# To "spec" or not to "spec".......?



## kid-surf (Aug 29, 2006)

Just wondering what your guys take is on spec-ing for gigs. Seems like many people are really bad a connecting the dots even when it may seem obvious to the composer. So I'm wondering who here still feels like they have to spec, and who doesn't have to (reputation)... and who of us refuses to spec.

And if you refuse to spec how do you get around it? (assuming you've not worked with this team before and aren't a blood relative.  )

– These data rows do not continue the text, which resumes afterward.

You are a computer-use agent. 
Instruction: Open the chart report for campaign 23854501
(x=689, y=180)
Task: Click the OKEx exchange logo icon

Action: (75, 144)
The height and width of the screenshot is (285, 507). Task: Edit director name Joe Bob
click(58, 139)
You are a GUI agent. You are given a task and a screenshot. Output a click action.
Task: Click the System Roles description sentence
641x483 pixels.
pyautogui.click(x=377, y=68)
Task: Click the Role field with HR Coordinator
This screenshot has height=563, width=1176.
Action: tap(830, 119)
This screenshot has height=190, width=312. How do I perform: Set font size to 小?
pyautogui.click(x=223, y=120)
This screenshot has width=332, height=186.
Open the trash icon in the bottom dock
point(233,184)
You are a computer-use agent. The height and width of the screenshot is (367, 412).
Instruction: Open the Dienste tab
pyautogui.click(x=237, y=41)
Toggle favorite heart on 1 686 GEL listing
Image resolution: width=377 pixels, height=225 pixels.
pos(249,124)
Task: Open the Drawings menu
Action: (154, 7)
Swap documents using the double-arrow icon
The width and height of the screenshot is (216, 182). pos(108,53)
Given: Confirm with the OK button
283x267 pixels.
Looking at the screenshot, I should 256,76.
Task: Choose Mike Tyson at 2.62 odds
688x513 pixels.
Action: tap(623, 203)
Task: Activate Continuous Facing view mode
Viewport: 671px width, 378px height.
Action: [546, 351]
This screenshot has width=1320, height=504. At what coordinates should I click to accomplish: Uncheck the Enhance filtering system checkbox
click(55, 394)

conjecture --- really though, sometimes I'm just amazed that so many people (artists? Can I use that term to describe a director and/or producer?) have a hard time imagining a composer doing the music they want when the composer may have something that's pretty dang close already.

(that was supposed to sound like a bitchy rant.  So if it's too mellow please add cuss words where inappropriate  )


----------



## Scott Cairns (Aug 29, 2006)

Hey dude, I tend to make the decision to spec or not based on the project and/or the client.

Recently, a regular client of mine approached me for some music in a style Id not written before. They wanted to see if I could pull off the genre (rightly so I guess) before commiting me to the project. I wrote a 1:00 demo, they were happy and I got the gig.

I also did a 30 second spec recently for a really big client who I wanted to work for, I figured it was worthwhile since it could lead to a lot of work with a mojor company.

The other thing is, I guess you always have that track under your belt if you need it later, even if you dont get the gig.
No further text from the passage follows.